I think it would essentially have to be a property on eq, equiv and tilde if we wanted to go that route

midnight tangle
#

I gotta go now, but I think the solution to our problem is not in trying to find a short modifier, but rather in making the version to use by default configurable

lapis moth
#

I'd like that

grizzled granite
#

@pastel violet are you still intending to do anything with https://github.com/typst/codex/pull/9 ? No pressure, just wondering if we should leave it open or not. Of course, even if it's closed you are welcome to open another one.

pastel violet
#

Oh I forgot about that feature. It shouldn't be much work to adapt it to what we decided. I'll get it on my todo list 👍

grizzled granite
#

Maybe I misunderstood @midnight tangle , it seemed completely impossible to reach a consensus about the previous pr

midnight tangle
#

You mean on the .slant issue?

#

If so maybe you are right that it's better to add the remaining symbols now and figure out a better way to change the default later

grizzled granite
midnight tangle
#

@past python just as a heads-up, PR typst/codex#96 contains some minor documentation changes. Would you like to be notified about those minor meta PRs in the future, or only those that affect the public interface?

GitHub

These were slightly out of date after #92.
I've also taken the liberty to rephrase them a bit; Ever since #46, the crate-level docs have explained what a variant is, so we can just use that...

lapis moth
#

Let's discuss whether symbols should be required to be single grapheme clusters at typst#6489.

grizzled granite
#

I briefly looked at the code, and renaming it shouldn't be so hard, but I have no idea how deprecation would be handled

grizzled granite
#

I thought this was #1176478139757629563 , but apparently not

past python
grizzled granite
#

am I doing something wrong?

storm whale
#

Maybe rebase won't cause them to go stale? I've got no idea though. I'll reapprove

past python
#

Also, the merge commit could contain arbitrary further edits

#

Same goes for rebase, so I'd assume it behaves the same

grizzled granite
#

I guess, though it is a bit annoying

#

oh well

grizzled granite
midnight tangle
#

I think it is just missing a review, right?

grizzled granite
#

but I don't want to rush anyone

#

I suspect 0.14 is some way off anyway

midnight tangle
#

Maybe @lapis moth has more thoughts about it, as they were the only person to raise a concern about the change

grizzled granite
#

I think they already voiced their opinion

midnight tangle
#

I understand that asking for reviews here feels like you are rushing people, but most of the time we just forget about a PR. And if we don't have the time to review it we know it's okay

lapis moth
# grizzled granite I think they already voiced their opinion

pretty much, yeah. I still don't like the name and was personally mostly fine with angle.
In my personal math package, I've defined them as a function called ang, so we could also use that in theory, but I also understand if that's too unclear.

#

Not really sure if withholding an approval based on a personal opinion is warranted... I think we do have enough people to be able to merge this without me right?

lapis moth
#

@past python Just letting you know if you don't already: I'm pretty sure #105 still needs your input since it's a substantial change to how symbols work, in codex and later also in typst (which is also already part of of the discussion thread)

past python
midnight tangle
lapis moth
#

@midnight tangle I hope you don't mind that I edited your message in #113 to remove a typo

grizzled granite
#

Should the emoji flag sequences live in codex? I seem to recall @past python mentioning that they are problematic

#

Still, it's important to be able to use regional indicators I think

past python
#

could you elaborate what "regional indicators" are? I'm not up to speed right now.

grizzled granite
# past python could you elaborate what "regional indicators" are? I'm not up to speed right no...
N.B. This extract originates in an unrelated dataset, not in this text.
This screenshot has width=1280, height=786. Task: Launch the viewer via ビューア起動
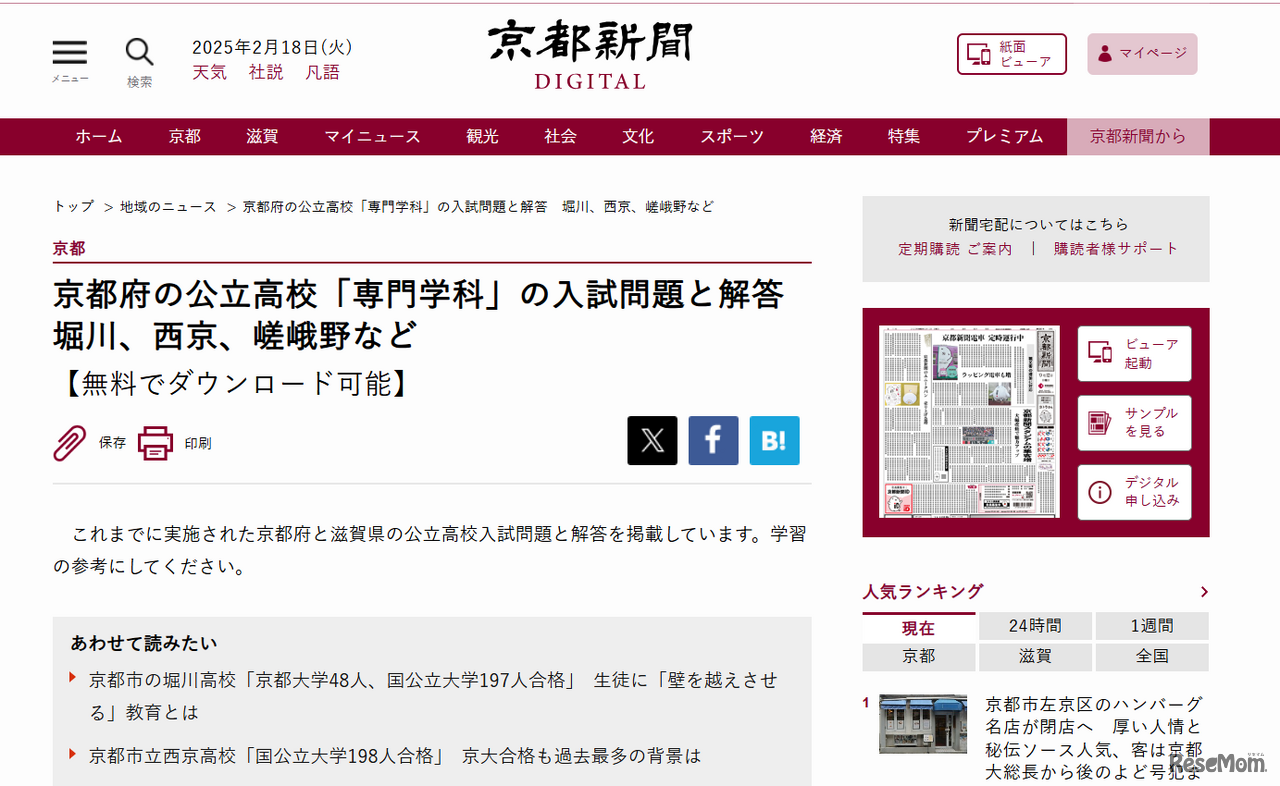(1134, 353)

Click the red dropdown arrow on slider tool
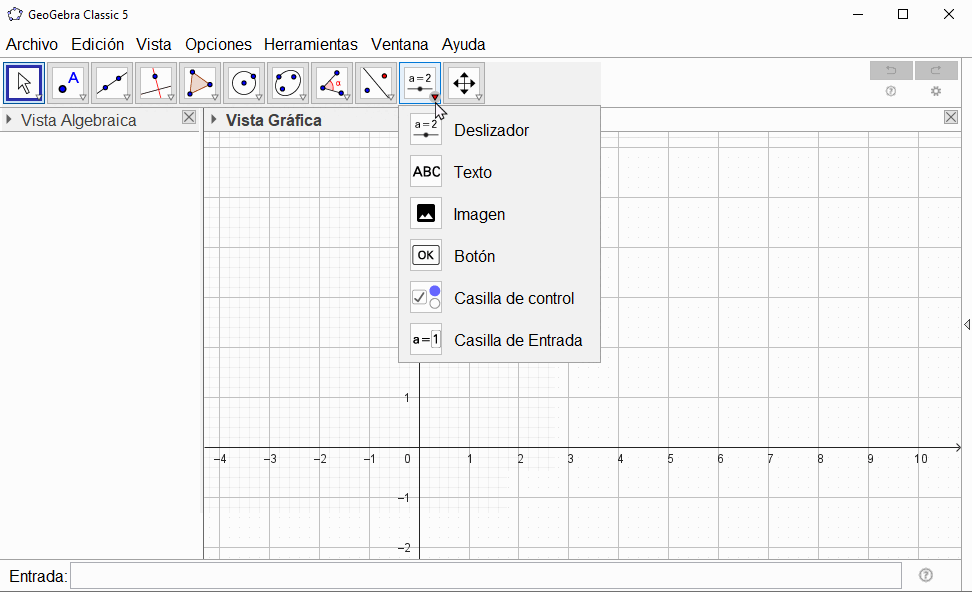434,97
The regional indicator symbols are a set of 26 alphabetic Unicode characters (A–Z) intended to be used to encode ISO 3166-1 alpha-2 two-letter country codes in a way that allows optional special treatment.
These were defined by October 2010 as part of the Unicode 6.0 support for emoji, as an alternative to encoding separate characters for each...

#

You have 26 of them, and you can combine two to correspond to a region

#

Most emoji fonts display that as the flag for that region

past python
#

ah okay just these, I see

grizzled granite
#

Now that we have multi character symbols we could have the sequences in codex

past python
#

my last position on this was that we (probably?) don't want to define all 26^2 combinations, so we'd need to decide which are actual countries, which I'd prefer to avoid doing

#

but I remember someone saying that Unicode might actually state which are valid?

#

idk whether I remember correctly

grizzled granite
#

Its just the iso codes with a few modifications

past python
#

then I guess it's probably fine

midnight tangle
#

Alternatively, maybe we can find a way to have emoji.flag.xy be valid for any x and y lowercase Latin letter, without having to actually define all symbols?

grizzled granite
#

It's also not a good experience for users

#

It should only be valid for combinations in the cldr

#

There's also the question of whether we want to use "flag". I think "region" would be better

midnight tangle
grizzled granite
#

They're very adamant about fonts not necessarily using flags

#

It can just be some other thing

midnight tangle
grizzled granite
#

I didn't mean manually adding them necessarily

#

But we should rely on the cldr

#

I assume we're already using some crate with this information?

midnight tangle
grizzled granite
midnight tangle
#

If there is such a guarantee then I would be okay with only defining flags that correspond to defined country codes

past python
grizzled granite
grizzled granite
#

Deprecated regions are included in the list of valid region sequences so that deprecations in the future do not invalidate previously valid emoji flag sequences.

#

Not sure why they are referred to as flag sequences here, when they're adamant in other places....

#

Right

#

Although a pair of REGIONAL INDICATOR symbols is referred to as an emoji_flag_sequence, it really represents a specific region, not a specific flag for that region. The actual flag displayed for the pair may be different on different platforms, for example for territories which do not have an official flag. The displayed flag may change over time as regions change their flags and platforms update their software.

#

So region.xy is likely the safest bet

midnight tangle
grizzled granite
#

Maybe

#

I see there are also sequences for subregions

lapis moth
grizzled granite
lapis moth
#

None that I know of, tho I may be ignorant

#

I haven't ever seen a Hamburg flag emoji for example

grizzled granite
#

The uk subregions seem to be widely supported

#

At least

lapis moth
#

okay, right, that's the one exception

#

UK gets special treatment for some reason😑

grizzled granite
#

Most likely because font support for everything else is lacking

#

Chicken or egg situation....

lapis moth
#

yeah

grizzled granite
#

this one has support for 73 subregions

past python
#

region is very undiscoverable and if I'd read it in a document, I wouldn't know what it means as a user

midnight tangle
#

Let me remind you of #114, which is almost ready to be merged, with the exception of an open question regarding a test: currently, I synchronously query the list of presentation sequences defined by Unicode from the internet every time the tests are run, and I'm not sure this is the best way. Notably, the tests may start failing if Unicode updates their list of variation sequences (although that can be solved easily by pinning a specific version of Unicode).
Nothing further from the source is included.